_Task prompt_
The lines to reproduce from the material below are those from the one containing "Click the TopTenReviews logo" through the one containing "Viewport: 1076px width, 765px height.", both included; write them out exactly and add nothing.

_Material shown_
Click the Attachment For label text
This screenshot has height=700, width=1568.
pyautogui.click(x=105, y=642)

==

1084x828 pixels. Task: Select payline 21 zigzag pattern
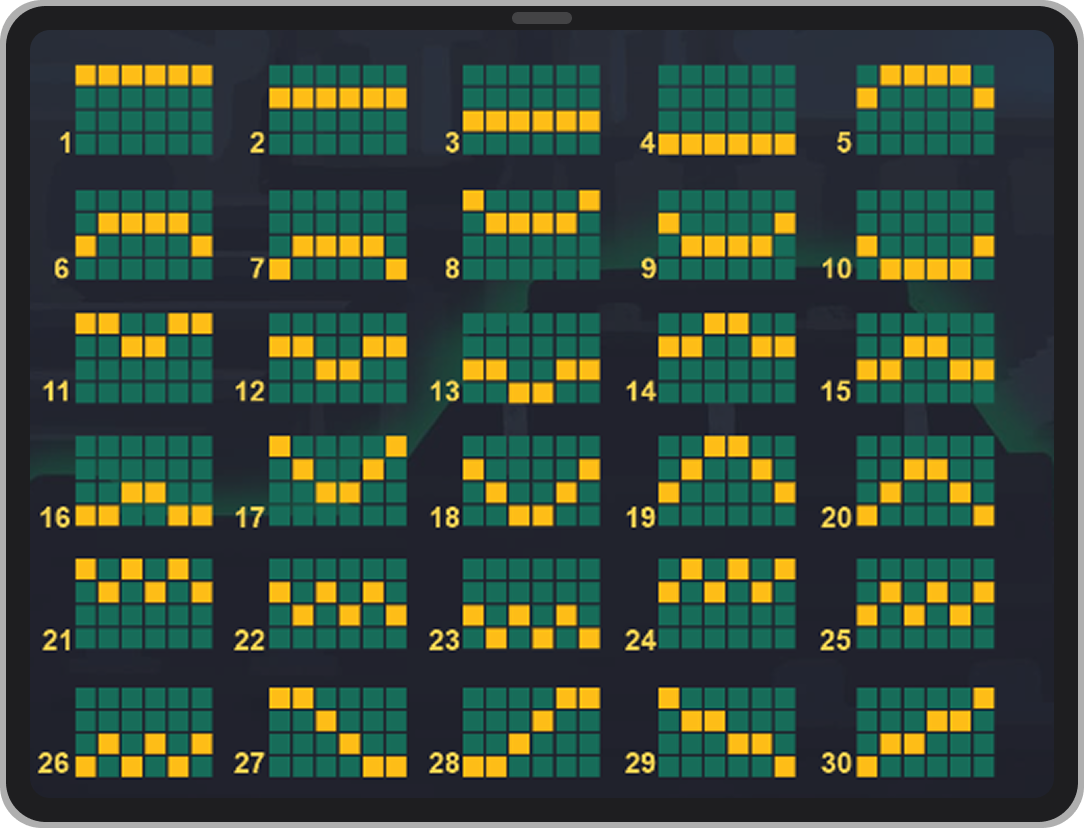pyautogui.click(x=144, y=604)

...

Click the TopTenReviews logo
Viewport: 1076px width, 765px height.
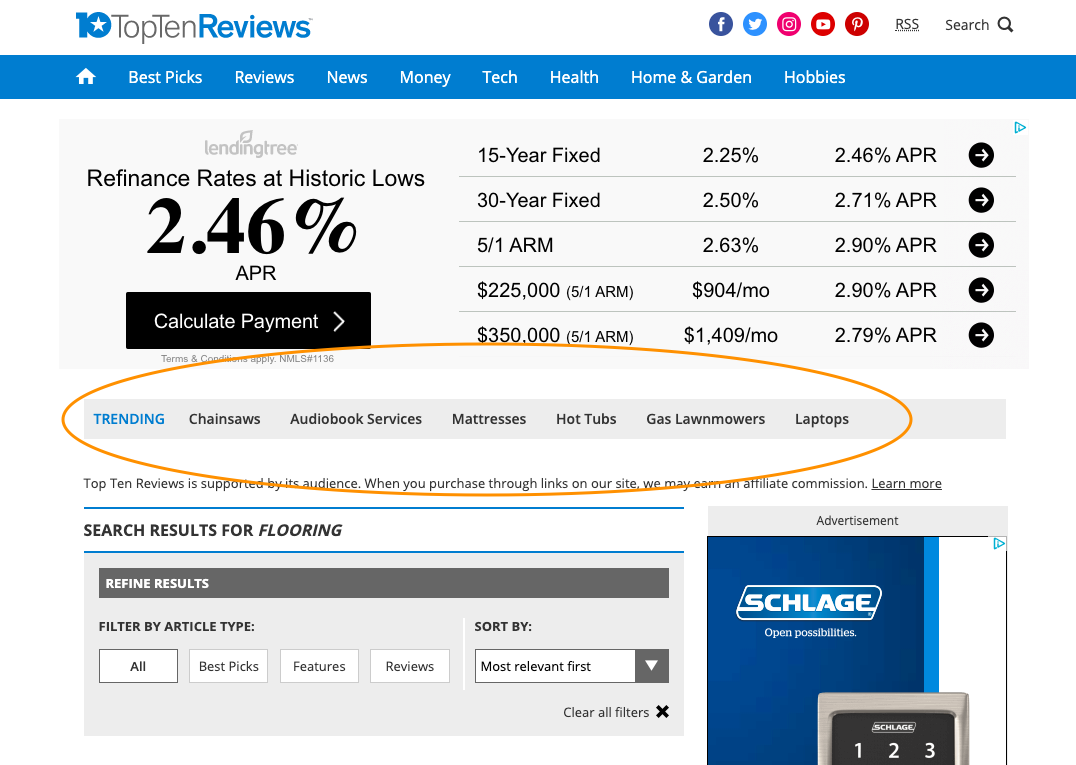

_Response for this exercise_
Click the TopTenReviews logo
Viewport: 1076px width, 765px height.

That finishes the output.